Six classes, choisies dans trois lycées professionnels de cette académie, se verront proposer ce prétendu remède à l’absentéisme : les élèves recevront en début d’année une « cagnotte » fictive de 2 000 euros, qui augmentera tous les deux mois jusqu’à atteindre 10 000 euros s’ils font preuve d’assiduité. Remise aux élèves à la fin de l’année, elle leur permettra de se payer un voyage ou des leçons pour passer le code de la route.

Cette « expérience » est scandaleuse à plusieurs égards.

En premier lieu, l’enseignement en France est obligatoire et gratuit – or ce cadeau inestimable est considéré comme un dû, voire comme une corvée. Les élèves français – y compris ceux qui sont issus de l’immigration et qui font souvent partie des « populations défavorisées » prioritairement visées par l’innovation de l’académie de Créteil – ont oublié qu’étudier est une chance qui n’est pas donnée à tous les adolescents dans le monde. Il n’en va pas de même ailleurs.
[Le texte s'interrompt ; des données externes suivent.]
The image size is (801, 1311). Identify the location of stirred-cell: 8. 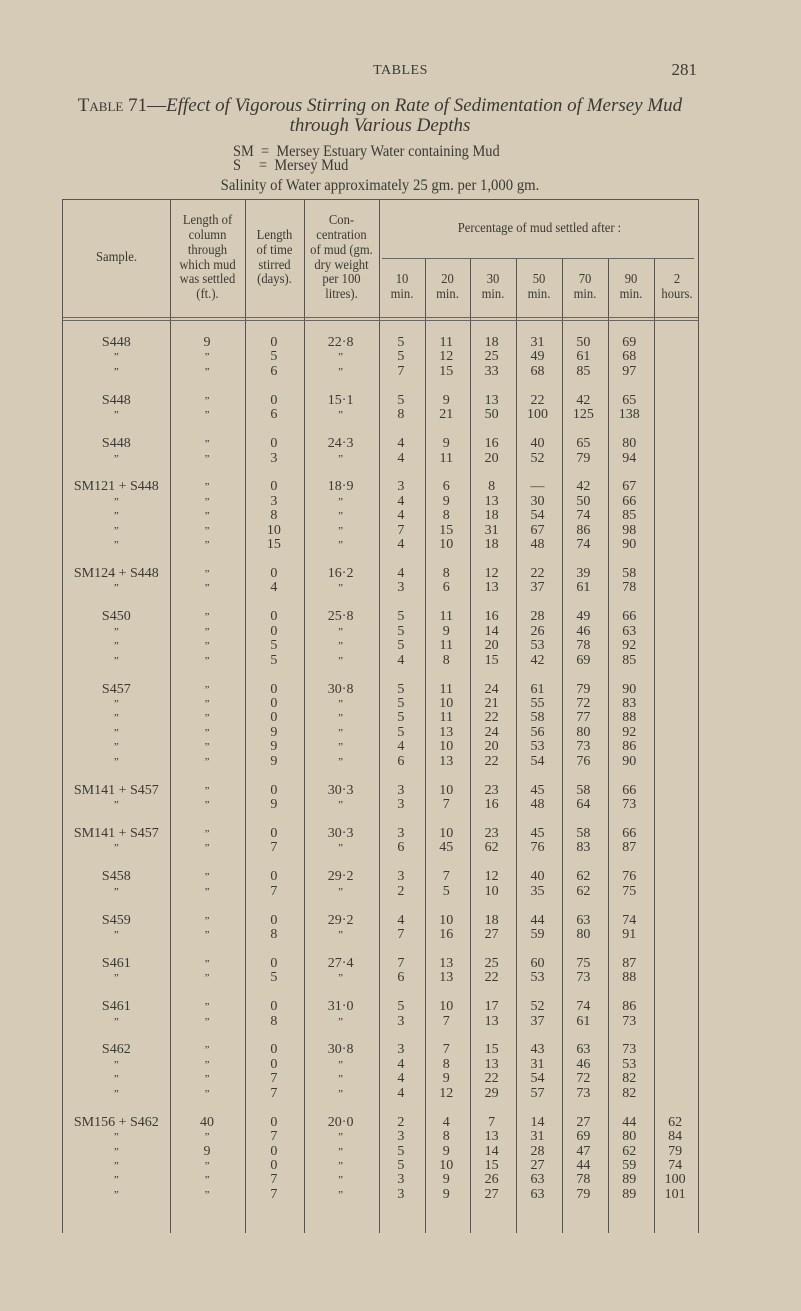
(274, 516). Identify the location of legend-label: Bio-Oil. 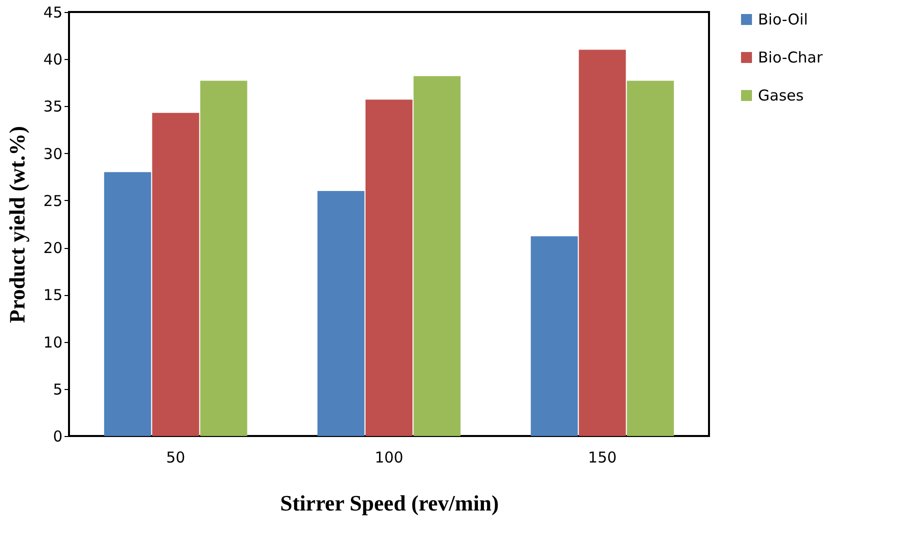
(783, 19).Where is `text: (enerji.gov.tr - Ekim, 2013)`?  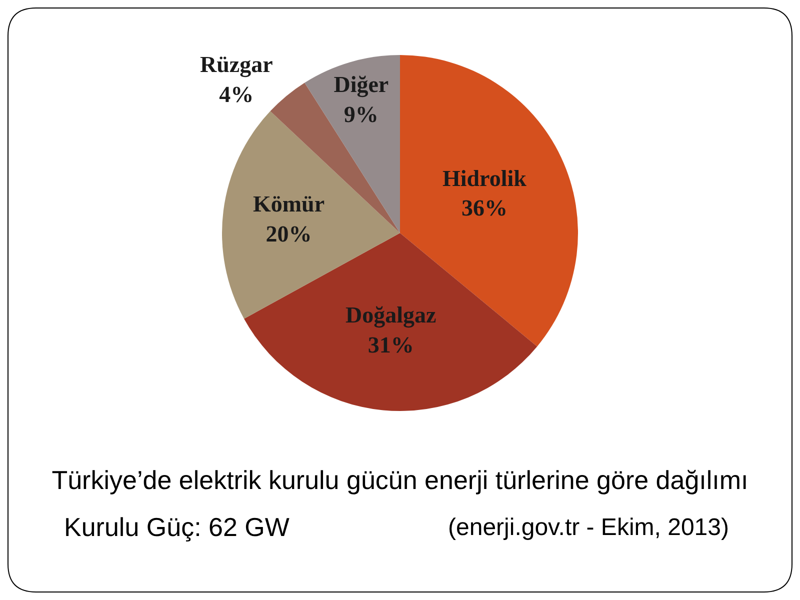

Au Maroc, par exemple, la scolarisation est théoriquement obligatoire et gratuite pour les enfants de 6 à 15 ans depuis 2002, mais en pratique, le taux national de fréquentation dans le secondaire sur la période 2000-2007 ne dépasse pas 39 % pour les hommes et 36 % pour les femmes, selon l’Unicef.

Au Mali, le taux de fréquentation dans le secondaire est de 15 % pour les garçons et 11 % pour les filles.

En Inde, où l’enseignement est théoriquement gratuit et obligatoire de 6 à 14 ans depuis le mois d’août dernier, 70 millions d’enfants ne fréquentent pas l’école. Les taux de fréquentation dans le secondaire sont de 59 % pour les garçons et de 49 % pour les filles.

Il est pour le moins immoral de rémunérer la présence des élèves en classe en France, alors qu’ils profitent de la chance qui leur est donnée d’accéder aux études et au savoir afin de préparer leur propre avenir !

Par ailleurs, cette mesure représente une véritable insulte faite aux enseignants, aux élèves eux-mêmes et à l’ensemble des citoyens.

Insulte aux enseignants et aux chefs d’établissement, dont le rectorat bafoue l’autorité en « achetant » les élèves pour qu’ils acceptent d’assister aux cours.

Insulte aux élèves, que l’on tient pour incapables de comprendre par eux-mêmes l’intérêt de faire des études.

Insulte aux citoyens, qui déboursent déjà près de 60 milliards d’euros pour abonder le budget de l’Éducation nationale, premier poste budgétaire de l’État. C’est déjà un effort considérable. Est-il concevable d’en exiger davantage de leur part pour « récompenser » une attitude qui représente le minimum que l’on puisse attendre d’un élève ?

Il existe 1 687 lycées professionnels en France, dispensant leur enseignement à plus de 700 000 élèves. En admettant que l’on attribue 10 000 euros à deux classes dans chacun de ces établissements, comme c’est le cas dans chacun des trois lycées choisis pour cette expérience, le coût de la mesure s’élèverait déjà à plus de 33,7 millions d’euros. Mais pourquoi s’en tenir à deux classes et aux seuls lycées professionnels ? Il existe en France 9 651 collèges et lycées…

Enfin, on peut s’interroger sur les conséquences de cette mesure aberrante au sein même des classes. Les établissements qui sont le plus concernés par l’absentéisme sont souvent aussi ceux qui sont le plus touchés par la violence scolaire. L’éventuelle baisse de cette cagnotte risque d’accroître les tensions, en particulier lorsqu’on annonce une forte épidémie de grippe. Si des élèves tombent malades, leurs camarades ne leur tiendront-ils pas rigueur de leur absence ?

Pour toutes ces raisons, les 80 000 membres de SOS Éducation demandent à Luc Chatel, ministre de l’Éducation, de mettre fin à l’expérience en cours dans l’académie de Créteil et de renoncer aux mesures-gadget, qui coûtent cher et ne règlent rien.